Theres a useful board regarding self harm on which both you and your son might find helpful. There is always a lot of support from others who have experience of self harm, and the moderators have a safety team who keep a close eye to makesure content stays safe and aporopriate. Contrary to what people often think about self harm being attention seeking, most people who self harm keep it very private. It takes a great deal of trust to talk to someone about it. The only people in rl I've talked to about it are DH, CPN and psychologist. The first person I told was my CPN and that took 3 attempts, its a very difficult thing to discuss. It shows what a good relationship you have with your son that he can talk to you honestly about it. I would encourage him to discuss it with his MH team though. Something I find really helpful about DHs MH team is that I feel it takes the weight off me. When he's poorly I can hand some ofvthe responsibility to his CPN which really helps me cope.
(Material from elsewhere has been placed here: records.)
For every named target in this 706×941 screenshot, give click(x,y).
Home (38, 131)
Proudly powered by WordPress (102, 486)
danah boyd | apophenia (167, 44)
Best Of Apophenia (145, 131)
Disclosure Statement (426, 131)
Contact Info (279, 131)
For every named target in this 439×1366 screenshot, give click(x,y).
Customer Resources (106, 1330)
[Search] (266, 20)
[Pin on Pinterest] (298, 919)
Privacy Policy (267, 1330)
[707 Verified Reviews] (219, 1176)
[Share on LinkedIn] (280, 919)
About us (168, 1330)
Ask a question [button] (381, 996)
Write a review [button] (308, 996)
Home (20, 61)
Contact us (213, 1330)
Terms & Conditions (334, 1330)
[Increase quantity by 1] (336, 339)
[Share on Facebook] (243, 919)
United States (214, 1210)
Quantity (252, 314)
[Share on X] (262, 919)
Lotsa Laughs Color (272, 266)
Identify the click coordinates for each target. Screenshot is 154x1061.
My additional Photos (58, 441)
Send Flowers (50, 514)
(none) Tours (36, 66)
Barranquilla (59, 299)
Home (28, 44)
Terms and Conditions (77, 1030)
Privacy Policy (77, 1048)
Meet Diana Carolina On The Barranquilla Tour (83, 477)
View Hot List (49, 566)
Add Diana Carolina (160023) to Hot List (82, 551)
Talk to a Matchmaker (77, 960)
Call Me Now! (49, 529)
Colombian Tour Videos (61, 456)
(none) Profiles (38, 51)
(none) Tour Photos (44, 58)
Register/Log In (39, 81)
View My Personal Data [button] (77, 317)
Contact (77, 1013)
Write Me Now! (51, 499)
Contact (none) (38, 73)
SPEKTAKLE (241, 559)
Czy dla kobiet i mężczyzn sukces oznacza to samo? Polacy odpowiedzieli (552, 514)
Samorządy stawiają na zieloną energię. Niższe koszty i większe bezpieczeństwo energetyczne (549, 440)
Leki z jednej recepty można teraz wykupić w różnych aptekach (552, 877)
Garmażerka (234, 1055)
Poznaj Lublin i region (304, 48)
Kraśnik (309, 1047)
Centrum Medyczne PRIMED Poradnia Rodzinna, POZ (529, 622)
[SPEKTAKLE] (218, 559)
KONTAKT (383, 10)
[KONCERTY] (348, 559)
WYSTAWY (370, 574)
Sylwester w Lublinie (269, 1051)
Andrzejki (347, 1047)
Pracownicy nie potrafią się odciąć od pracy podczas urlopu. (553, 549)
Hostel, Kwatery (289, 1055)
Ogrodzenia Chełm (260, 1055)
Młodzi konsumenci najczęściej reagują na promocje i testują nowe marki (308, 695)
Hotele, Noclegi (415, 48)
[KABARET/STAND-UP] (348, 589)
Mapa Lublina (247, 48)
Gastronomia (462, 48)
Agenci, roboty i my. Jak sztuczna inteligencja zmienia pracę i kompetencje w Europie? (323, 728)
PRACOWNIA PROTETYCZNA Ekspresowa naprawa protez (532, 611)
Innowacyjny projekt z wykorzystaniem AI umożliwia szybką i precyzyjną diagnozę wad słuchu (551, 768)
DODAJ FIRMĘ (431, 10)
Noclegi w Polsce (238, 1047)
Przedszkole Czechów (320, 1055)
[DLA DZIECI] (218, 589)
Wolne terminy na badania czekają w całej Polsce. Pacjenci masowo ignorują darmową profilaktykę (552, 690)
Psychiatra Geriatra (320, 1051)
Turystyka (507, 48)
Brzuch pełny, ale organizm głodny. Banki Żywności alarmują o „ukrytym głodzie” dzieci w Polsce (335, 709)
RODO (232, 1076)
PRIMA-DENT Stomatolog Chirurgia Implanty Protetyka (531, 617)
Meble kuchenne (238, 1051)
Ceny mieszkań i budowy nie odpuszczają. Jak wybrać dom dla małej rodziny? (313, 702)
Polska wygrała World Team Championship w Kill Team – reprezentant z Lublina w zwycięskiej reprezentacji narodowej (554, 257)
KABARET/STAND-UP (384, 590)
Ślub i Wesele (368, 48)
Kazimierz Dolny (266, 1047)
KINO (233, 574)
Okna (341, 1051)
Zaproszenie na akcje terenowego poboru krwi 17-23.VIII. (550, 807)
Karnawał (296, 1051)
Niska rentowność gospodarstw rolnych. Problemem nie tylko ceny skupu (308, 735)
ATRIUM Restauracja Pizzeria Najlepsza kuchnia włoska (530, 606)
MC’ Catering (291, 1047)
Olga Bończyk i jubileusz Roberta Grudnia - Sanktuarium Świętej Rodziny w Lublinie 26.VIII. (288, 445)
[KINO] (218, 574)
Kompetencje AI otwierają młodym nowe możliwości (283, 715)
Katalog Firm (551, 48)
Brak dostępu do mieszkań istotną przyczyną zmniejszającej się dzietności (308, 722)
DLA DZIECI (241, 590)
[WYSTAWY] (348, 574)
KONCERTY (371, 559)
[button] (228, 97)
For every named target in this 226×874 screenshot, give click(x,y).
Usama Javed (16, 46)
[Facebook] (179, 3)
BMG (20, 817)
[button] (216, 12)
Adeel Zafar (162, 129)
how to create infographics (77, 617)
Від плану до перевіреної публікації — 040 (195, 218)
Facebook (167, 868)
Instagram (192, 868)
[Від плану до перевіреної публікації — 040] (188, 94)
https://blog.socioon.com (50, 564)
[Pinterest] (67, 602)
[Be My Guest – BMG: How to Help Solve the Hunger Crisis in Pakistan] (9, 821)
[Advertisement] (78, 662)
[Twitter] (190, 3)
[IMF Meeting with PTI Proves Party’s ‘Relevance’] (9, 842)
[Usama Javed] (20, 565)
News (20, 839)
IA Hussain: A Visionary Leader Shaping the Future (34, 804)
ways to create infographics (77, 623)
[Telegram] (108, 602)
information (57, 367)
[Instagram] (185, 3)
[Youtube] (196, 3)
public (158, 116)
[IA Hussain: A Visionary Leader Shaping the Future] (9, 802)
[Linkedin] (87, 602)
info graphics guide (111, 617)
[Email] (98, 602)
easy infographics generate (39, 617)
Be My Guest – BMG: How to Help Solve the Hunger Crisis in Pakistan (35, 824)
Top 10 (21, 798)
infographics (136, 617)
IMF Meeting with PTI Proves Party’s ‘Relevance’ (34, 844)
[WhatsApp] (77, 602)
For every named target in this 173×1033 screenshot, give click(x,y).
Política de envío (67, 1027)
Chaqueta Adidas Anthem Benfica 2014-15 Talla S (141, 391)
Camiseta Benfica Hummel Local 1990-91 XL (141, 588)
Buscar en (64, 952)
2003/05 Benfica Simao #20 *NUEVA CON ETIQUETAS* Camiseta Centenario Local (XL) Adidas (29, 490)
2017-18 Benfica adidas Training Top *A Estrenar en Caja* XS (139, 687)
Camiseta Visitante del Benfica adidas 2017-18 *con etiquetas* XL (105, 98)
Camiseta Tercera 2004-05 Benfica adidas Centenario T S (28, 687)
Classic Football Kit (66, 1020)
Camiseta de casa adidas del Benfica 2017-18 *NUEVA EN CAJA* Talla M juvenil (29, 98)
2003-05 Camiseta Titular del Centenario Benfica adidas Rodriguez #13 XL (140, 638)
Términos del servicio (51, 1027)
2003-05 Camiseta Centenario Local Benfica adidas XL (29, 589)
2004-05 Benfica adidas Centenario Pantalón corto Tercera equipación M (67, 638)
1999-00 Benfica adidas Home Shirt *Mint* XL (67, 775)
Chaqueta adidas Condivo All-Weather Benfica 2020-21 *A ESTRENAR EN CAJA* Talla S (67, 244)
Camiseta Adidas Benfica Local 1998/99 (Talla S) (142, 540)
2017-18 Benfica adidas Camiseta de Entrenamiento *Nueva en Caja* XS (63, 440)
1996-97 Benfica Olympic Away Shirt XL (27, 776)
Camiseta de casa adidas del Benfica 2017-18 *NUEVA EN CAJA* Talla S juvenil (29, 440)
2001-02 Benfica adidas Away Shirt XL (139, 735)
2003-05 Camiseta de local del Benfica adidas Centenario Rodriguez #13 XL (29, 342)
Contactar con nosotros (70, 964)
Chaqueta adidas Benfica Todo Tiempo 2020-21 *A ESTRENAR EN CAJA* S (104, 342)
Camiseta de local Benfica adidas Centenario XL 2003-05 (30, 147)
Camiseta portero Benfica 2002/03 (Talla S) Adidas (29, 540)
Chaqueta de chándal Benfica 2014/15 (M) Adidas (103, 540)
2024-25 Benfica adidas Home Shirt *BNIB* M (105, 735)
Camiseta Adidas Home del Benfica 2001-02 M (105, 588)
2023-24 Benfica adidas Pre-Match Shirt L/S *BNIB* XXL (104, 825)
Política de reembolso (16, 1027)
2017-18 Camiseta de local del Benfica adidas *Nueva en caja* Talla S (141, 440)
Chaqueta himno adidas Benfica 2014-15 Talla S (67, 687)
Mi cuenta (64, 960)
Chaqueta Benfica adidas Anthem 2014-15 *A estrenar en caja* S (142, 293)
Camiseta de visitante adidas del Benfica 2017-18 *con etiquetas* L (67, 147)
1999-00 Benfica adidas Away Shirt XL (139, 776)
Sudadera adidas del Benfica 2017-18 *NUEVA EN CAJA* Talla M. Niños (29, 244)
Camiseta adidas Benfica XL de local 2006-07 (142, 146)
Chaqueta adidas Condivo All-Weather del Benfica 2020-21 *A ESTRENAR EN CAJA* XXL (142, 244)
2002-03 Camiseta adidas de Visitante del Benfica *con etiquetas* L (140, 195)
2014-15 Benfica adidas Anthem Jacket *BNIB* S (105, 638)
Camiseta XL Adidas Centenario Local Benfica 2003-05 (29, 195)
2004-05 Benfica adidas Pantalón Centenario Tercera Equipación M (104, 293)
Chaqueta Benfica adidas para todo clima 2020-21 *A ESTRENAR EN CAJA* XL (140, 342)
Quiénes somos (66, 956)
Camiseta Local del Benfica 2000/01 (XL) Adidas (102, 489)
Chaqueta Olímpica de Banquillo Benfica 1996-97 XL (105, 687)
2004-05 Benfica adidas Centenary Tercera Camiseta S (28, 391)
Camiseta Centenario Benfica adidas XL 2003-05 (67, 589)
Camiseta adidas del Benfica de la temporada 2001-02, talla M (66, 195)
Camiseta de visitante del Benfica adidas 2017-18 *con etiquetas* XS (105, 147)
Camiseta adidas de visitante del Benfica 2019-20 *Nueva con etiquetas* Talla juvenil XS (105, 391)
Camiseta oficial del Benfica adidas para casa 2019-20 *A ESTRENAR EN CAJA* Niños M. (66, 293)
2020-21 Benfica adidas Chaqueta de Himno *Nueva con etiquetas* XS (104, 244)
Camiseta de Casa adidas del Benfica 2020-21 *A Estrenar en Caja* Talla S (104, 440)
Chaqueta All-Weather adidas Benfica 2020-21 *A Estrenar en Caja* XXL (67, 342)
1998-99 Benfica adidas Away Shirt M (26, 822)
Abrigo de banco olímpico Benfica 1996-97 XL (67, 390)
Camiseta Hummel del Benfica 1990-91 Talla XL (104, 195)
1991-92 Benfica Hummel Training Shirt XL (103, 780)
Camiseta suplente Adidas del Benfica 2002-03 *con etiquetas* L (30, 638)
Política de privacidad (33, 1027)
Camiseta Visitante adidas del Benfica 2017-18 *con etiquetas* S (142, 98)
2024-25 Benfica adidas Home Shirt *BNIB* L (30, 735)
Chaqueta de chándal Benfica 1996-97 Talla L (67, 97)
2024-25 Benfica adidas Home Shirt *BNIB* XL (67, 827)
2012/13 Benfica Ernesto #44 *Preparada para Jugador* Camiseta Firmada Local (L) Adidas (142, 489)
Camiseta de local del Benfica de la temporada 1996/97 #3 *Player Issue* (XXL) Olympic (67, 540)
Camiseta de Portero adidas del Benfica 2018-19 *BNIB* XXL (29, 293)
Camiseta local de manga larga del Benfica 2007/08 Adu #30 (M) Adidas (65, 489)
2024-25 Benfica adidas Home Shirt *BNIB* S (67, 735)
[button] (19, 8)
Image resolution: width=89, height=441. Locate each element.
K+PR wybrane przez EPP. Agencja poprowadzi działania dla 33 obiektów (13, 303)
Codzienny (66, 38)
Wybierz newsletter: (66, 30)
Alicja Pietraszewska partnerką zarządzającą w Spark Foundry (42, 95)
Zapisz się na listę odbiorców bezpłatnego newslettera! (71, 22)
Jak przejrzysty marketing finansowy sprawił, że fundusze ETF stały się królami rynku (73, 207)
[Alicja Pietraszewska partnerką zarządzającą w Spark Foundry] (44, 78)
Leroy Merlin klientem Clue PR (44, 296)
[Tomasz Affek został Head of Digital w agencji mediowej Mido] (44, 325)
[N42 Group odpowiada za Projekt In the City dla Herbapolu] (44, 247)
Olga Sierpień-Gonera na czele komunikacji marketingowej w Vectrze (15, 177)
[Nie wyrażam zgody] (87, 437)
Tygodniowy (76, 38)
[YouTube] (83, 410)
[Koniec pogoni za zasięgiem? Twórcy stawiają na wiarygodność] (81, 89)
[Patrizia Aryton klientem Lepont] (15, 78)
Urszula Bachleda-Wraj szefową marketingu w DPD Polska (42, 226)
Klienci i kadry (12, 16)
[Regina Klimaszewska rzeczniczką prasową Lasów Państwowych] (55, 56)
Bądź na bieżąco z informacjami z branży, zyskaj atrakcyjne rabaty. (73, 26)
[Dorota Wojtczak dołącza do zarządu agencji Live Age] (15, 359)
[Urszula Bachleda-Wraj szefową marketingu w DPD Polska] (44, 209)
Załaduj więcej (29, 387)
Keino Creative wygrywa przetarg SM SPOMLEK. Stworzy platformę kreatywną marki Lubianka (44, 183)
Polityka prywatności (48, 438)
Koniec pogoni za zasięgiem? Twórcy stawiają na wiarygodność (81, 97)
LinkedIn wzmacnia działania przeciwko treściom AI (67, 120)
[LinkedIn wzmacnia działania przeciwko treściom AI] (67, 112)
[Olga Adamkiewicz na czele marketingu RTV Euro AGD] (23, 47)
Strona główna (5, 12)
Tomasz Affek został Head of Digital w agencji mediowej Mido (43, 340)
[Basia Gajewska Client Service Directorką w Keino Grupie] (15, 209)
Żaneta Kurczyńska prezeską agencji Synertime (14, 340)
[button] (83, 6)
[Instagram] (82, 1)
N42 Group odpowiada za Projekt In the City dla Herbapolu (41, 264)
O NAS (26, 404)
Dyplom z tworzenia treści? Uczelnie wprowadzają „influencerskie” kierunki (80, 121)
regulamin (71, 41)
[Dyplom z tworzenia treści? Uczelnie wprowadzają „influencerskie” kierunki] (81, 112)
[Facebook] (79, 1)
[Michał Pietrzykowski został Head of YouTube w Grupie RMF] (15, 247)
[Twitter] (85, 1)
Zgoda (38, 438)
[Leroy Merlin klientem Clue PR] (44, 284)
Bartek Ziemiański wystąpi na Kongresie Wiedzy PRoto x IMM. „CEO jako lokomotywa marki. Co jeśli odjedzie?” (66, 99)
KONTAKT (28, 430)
Eulalia2 Thu 23-Feb-17 18:27:53

Thanks again will have a look at that link, am far too tired just now, was home late as had training after work and trying not to go to bed too early. I think part of the problem is that I have totally lost perspective, I feel that I don't have any real problems, that I am 'making' myself depressed, I feel guilty and that I don't deserve any attention but at the same time am seeking it... its very childlike. I found myself making attachments to people at work today, the ones that were sympathetic, wanting to be with them. I've never actually told one single professional the whole story of the difficulties of the last 2 years, my dad being ill and dying, then my husband, my son being ill, then my mother, stress at work and trying to run a household single handed (with poor living conditions thrown in - Long story). I just wish I could cry, I've not been able to do that for weeks now.

picklemepopcorn Thu 23-Feb-17 18:35:47

(((Eulalia*)))* we'll cry for you. You're burnt out.

Firstly, you reaction may have been very helpful for your son. A panicked 'OMG what have you done!' would not have helped, nor showing distress. You talked to him, talked about feelings, and didn't scare him with your intense emotions. That is great, so don't worry.

As for how you feel, you've been to hell and back and are still putting one foot in front of the other, so we'll. Done.

Don't feel bad about how you feel, about asking for help, about accepting empathy from people at work. You are running on empty, top up where you can.

Hang in there. It will get better. Please tell as many HCPs as you can access exactly how tough things are for you right now.

colouringinagain Thu 23-Feb-17 18:37:11

Eulalia you've definitely had and are having a really, really tough couple of years. That takes its toll and it sounds like you've got through it incredibly. You and your children deserve attention, support and care. I hope you can access some irl, but keep posting here too if it helps.

Be kind to yourself and sending (((hugs)))


Jayfee Thu 23-Feb-17 18:56:08

you poor thing. i had a terrible experience a few years ago and remember thinking if one more bad thing happened i would shatter. i think your numbness is understandable. things well get better. try to be kind to yourself. keep telling your family you love them and know that they love you. good luck

FreakinScaryCaaw Sat 11-Mar-17 09:29:48

Hi how are you and your son OP?

I just saw evidence of self harm on ds2's arm last night and I freaked out at first.